Only two of the POW camps were used for interrogation, including PO Box 1142.
The site where PO Box 1142 was now looks like a pretty typical neighborhood park. It's now Fort Hunt Park, part of the National Park Service.
But during WWII, there were barracks, a guard tower, a fence – and a secret bunker dug into the ground and covered by trees. The government sent about 3,500 POWs here for interrogation. Some were transported on this bus, with blacked out windows.
The men who worked at PO Box 1142 interrogated German POWs, trying to gather intelligence that might help win the war. Many who worked at the camp were Jewish refugees from Europe who’d just fled the Nazis.

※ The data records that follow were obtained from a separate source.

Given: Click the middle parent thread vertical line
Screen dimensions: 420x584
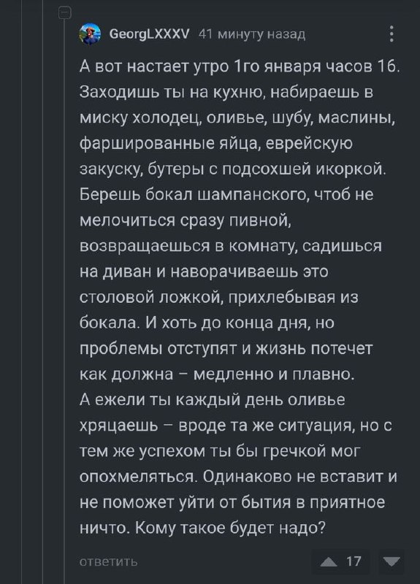Looking at the screenshot, I should pos(43,292).
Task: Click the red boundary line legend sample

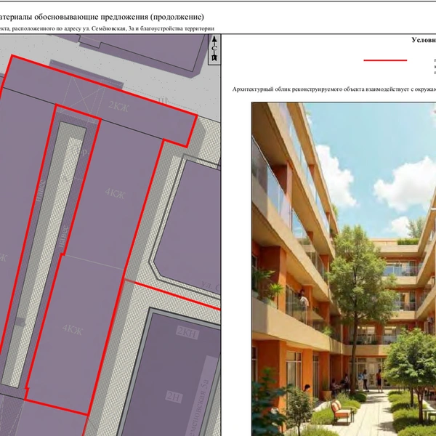Action: coord(385,60)
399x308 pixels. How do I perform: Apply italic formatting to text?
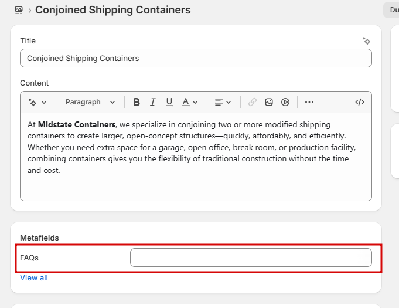click(x=153, y=102)
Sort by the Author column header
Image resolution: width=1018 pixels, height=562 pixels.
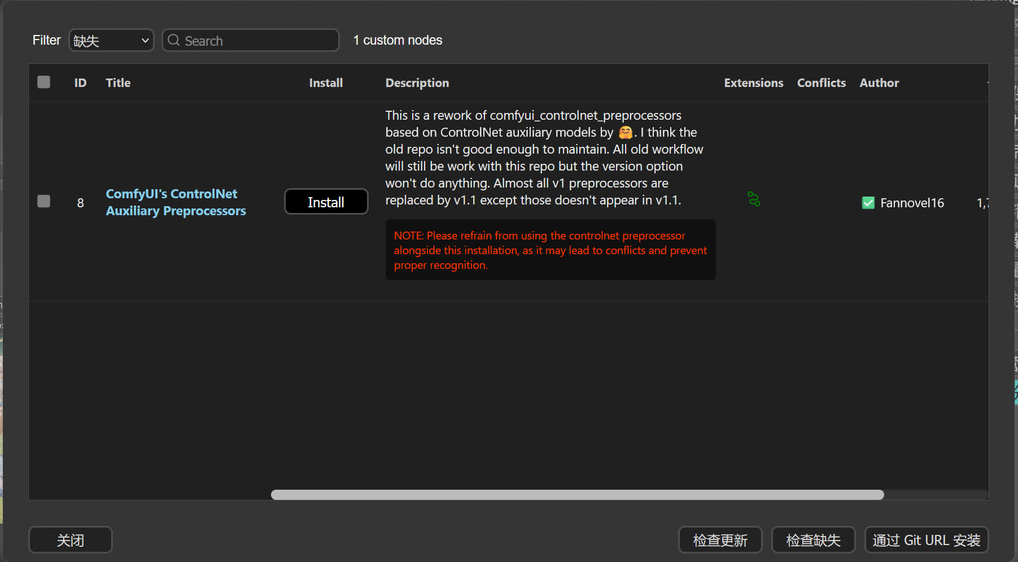click(x=879, y=83)
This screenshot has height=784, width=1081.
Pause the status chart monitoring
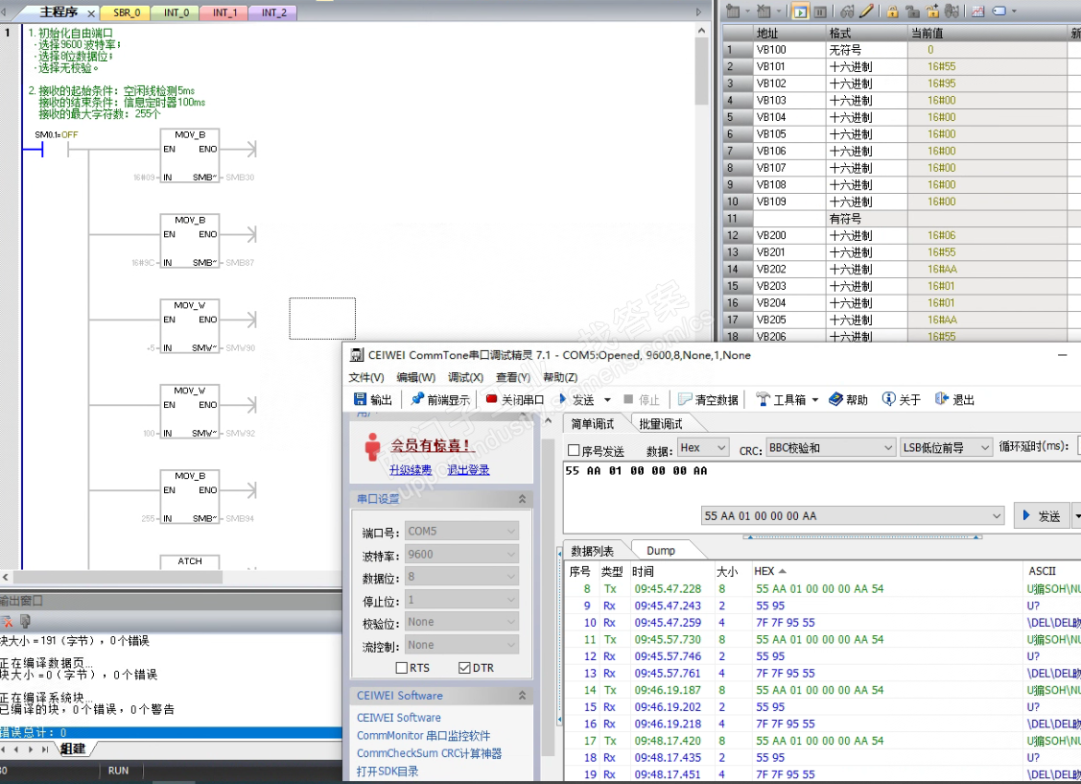coord(822,12)
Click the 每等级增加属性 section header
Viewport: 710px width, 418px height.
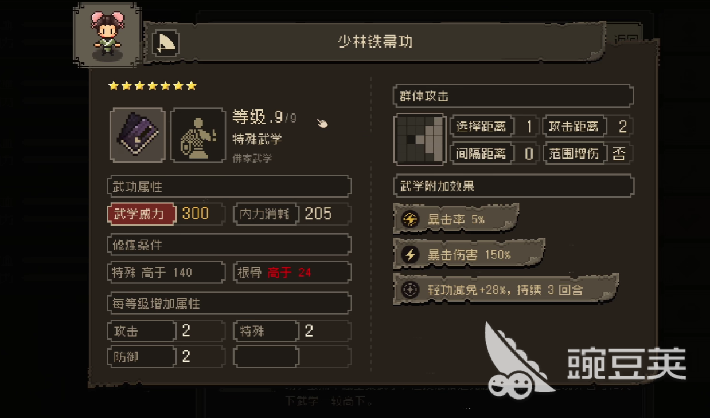229,303
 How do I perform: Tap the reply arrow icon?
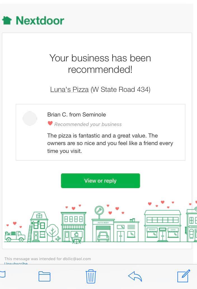(135, 276)
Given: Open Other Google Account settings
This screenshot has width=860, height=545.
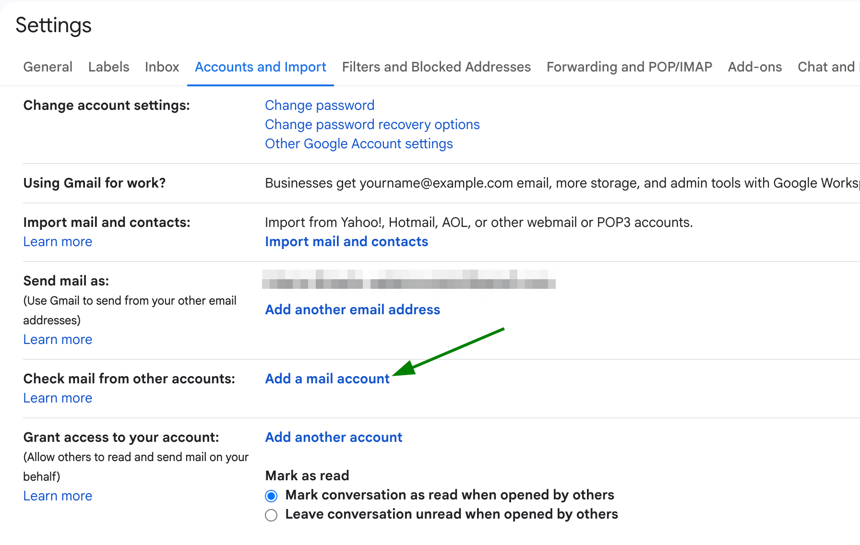Looking at the screenshot, I should 358,143.
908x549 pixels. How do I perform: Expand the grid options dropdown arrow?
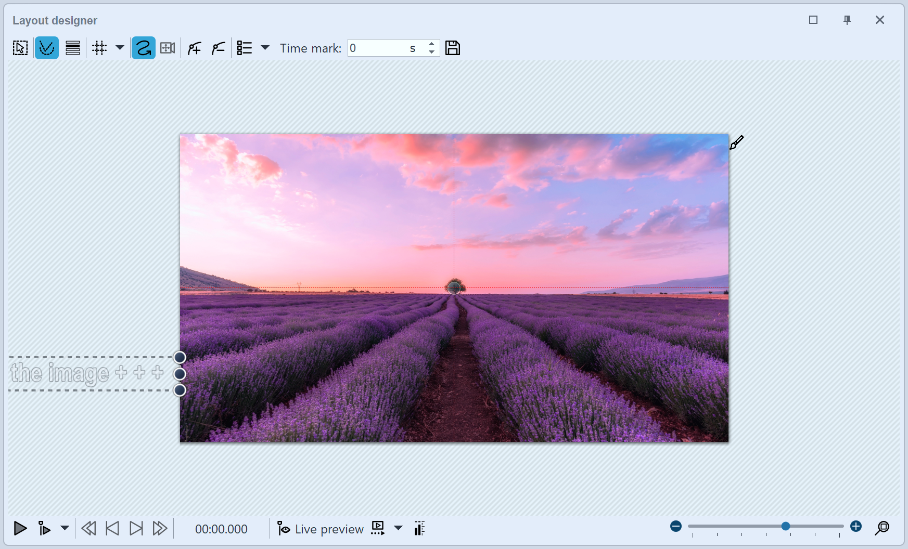click(120, 48)
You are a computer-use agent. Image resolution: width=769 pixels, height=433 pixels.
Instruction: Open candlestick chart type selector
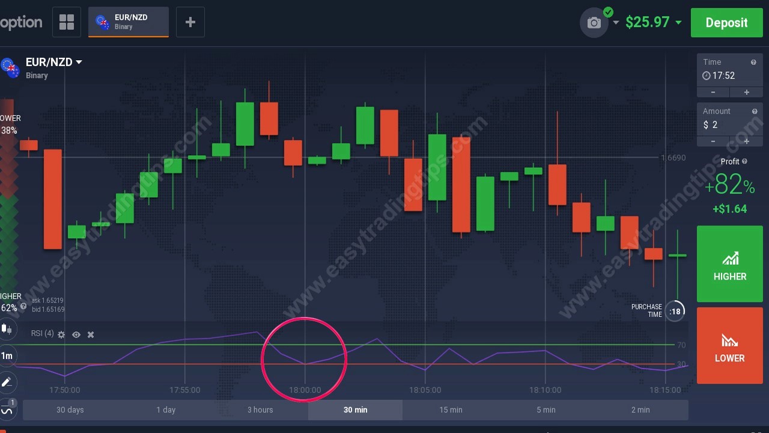click(x=7, y=328)
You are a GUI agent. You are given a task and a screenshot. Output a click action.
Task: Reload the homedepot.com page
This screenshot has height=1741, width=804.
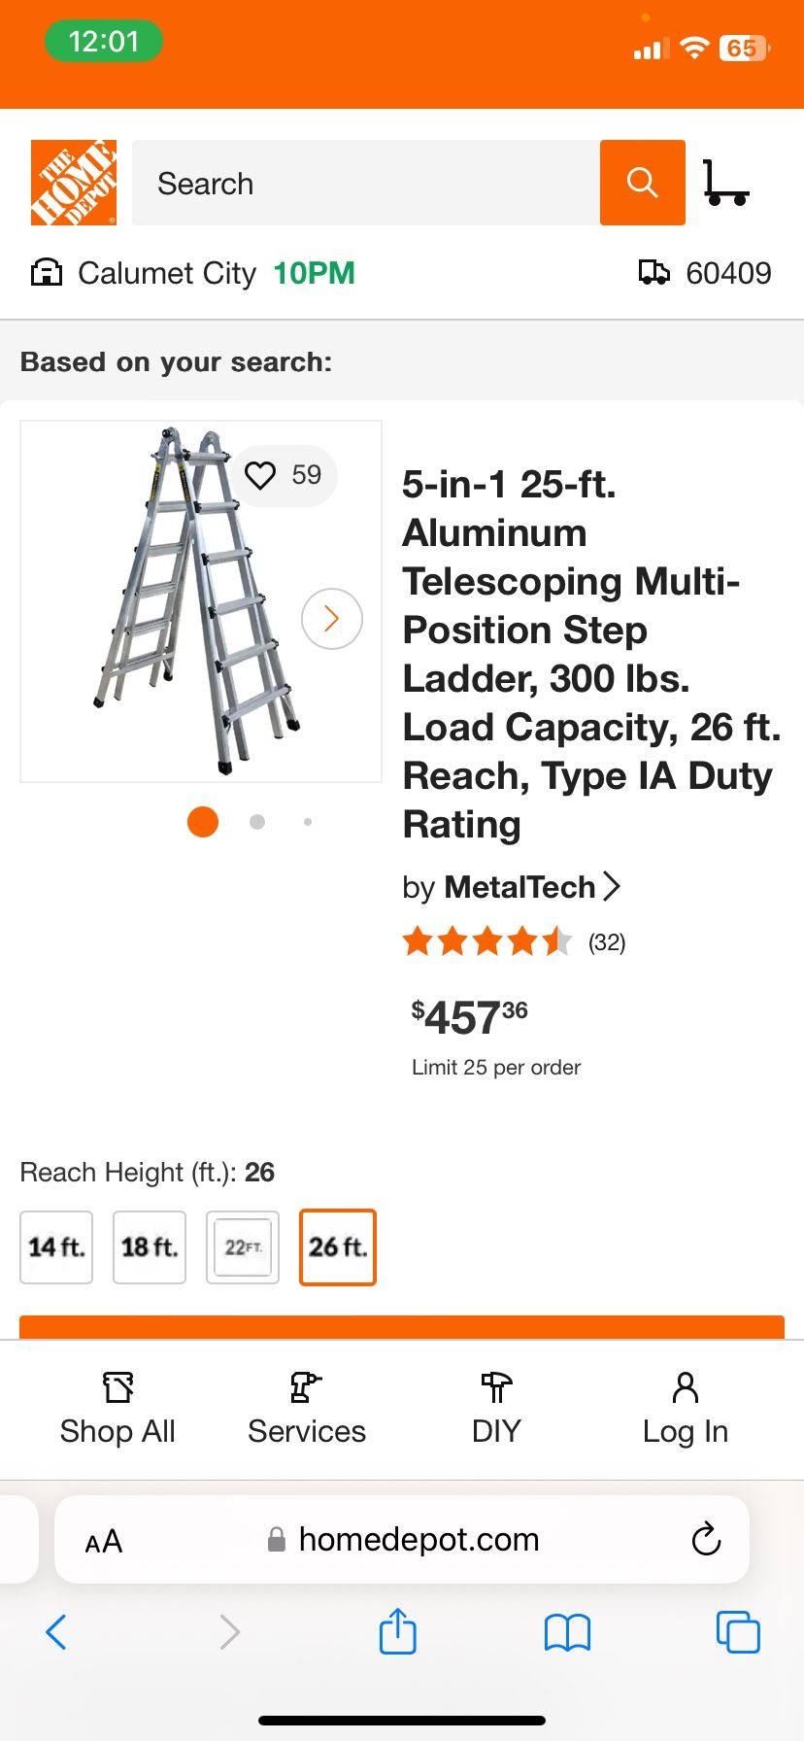coord(706,1539)
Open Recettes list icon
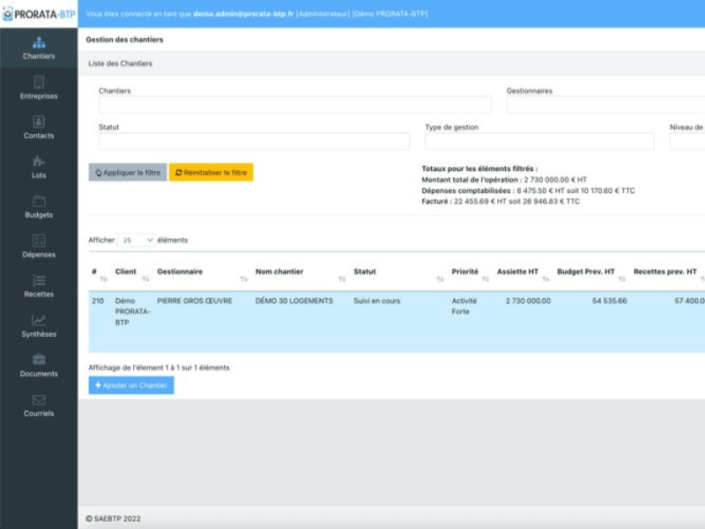The image size is (705, 529). click(x=39, y=280)
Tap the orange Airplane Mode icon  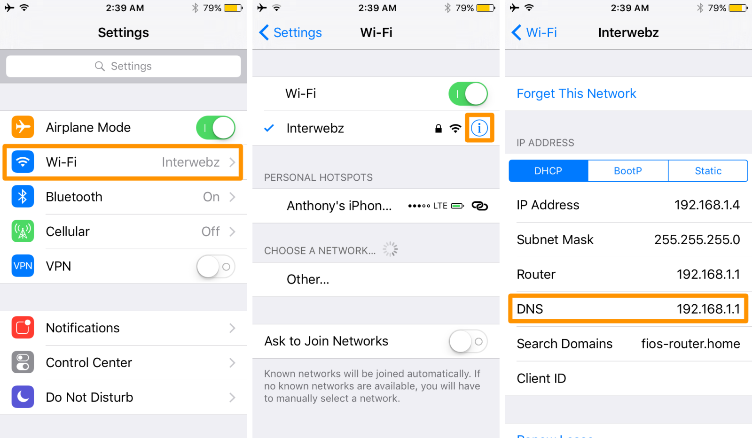pyautogui.click(x=23, y=127)
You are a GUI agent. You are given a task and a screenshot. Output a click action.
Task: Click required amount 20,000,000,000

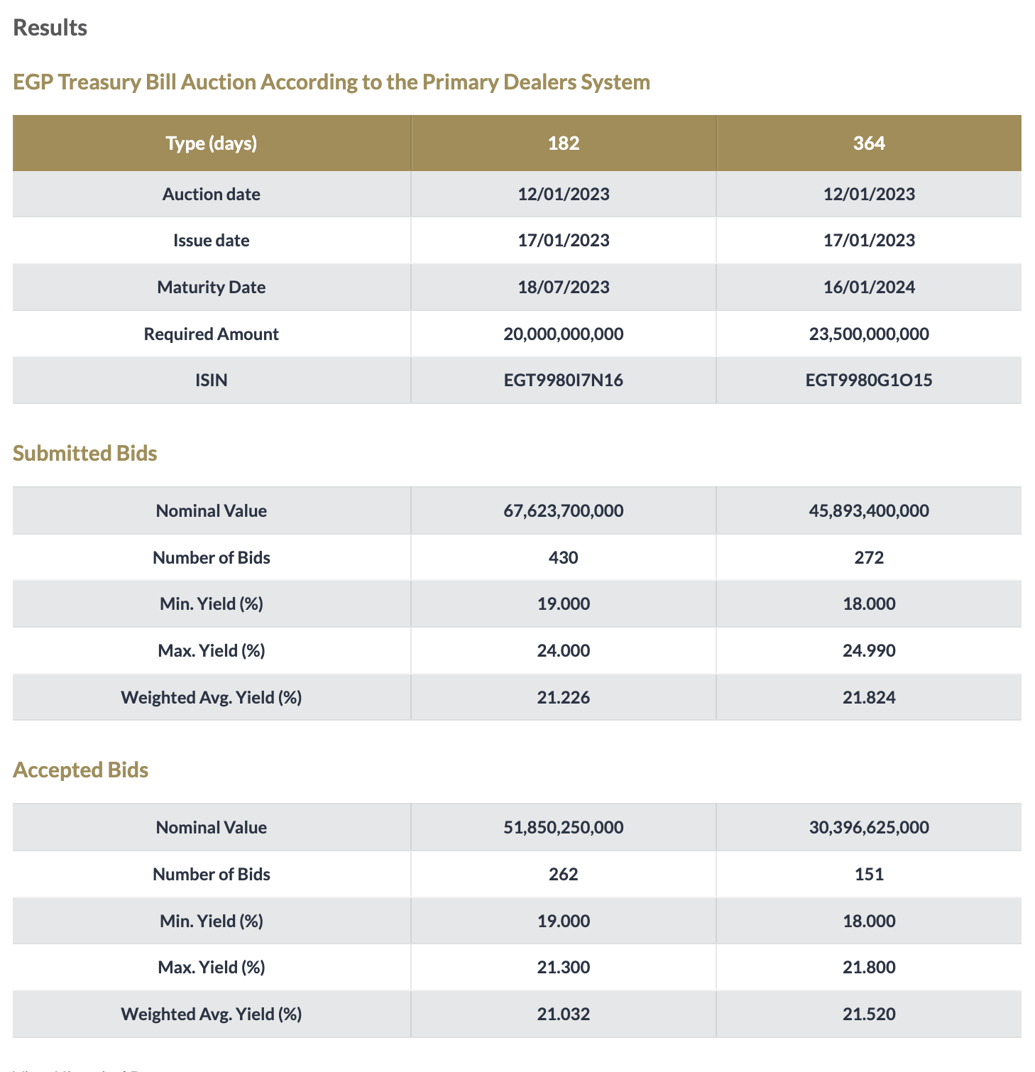(564, 334)
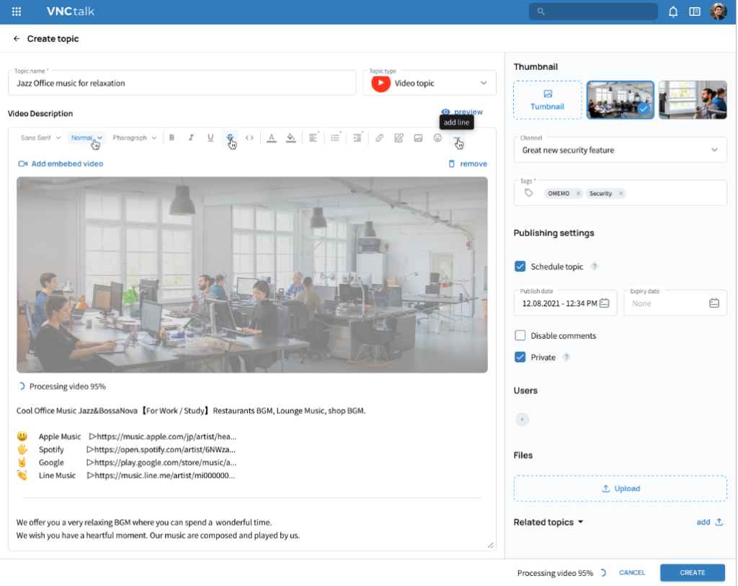Uncheck the Private checkbox
The height and width of the screenshot is (586, 738).
(520, 358)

The men also listened to private POW conversations from the underground bunker. Every square inch of PO Box 1142 was bugged: the bedrooms, mess hall, even the trees. The bugs were the size of small watermelons.
Inevitably, some POWs found the bugs, and turned their rooms into studios – staging fake plays, mocking their interrogators, farting. Eventually the engineers learned to hide the bugs better, and the POWs mostly talked without suspecting a thing.
It sounds quaint now, but before WWII, the War Department considered surveillance “repulsive to … standards of civilized conduct.” When WWII came along, the military essentially said, You know what’s more repulsive than surveillance? Nazis. Men like Werner Moritz in our story did the tedious work of listening to POWs talk for hours on end. Monitoring these conversations yielded a huge amount of important intelligence.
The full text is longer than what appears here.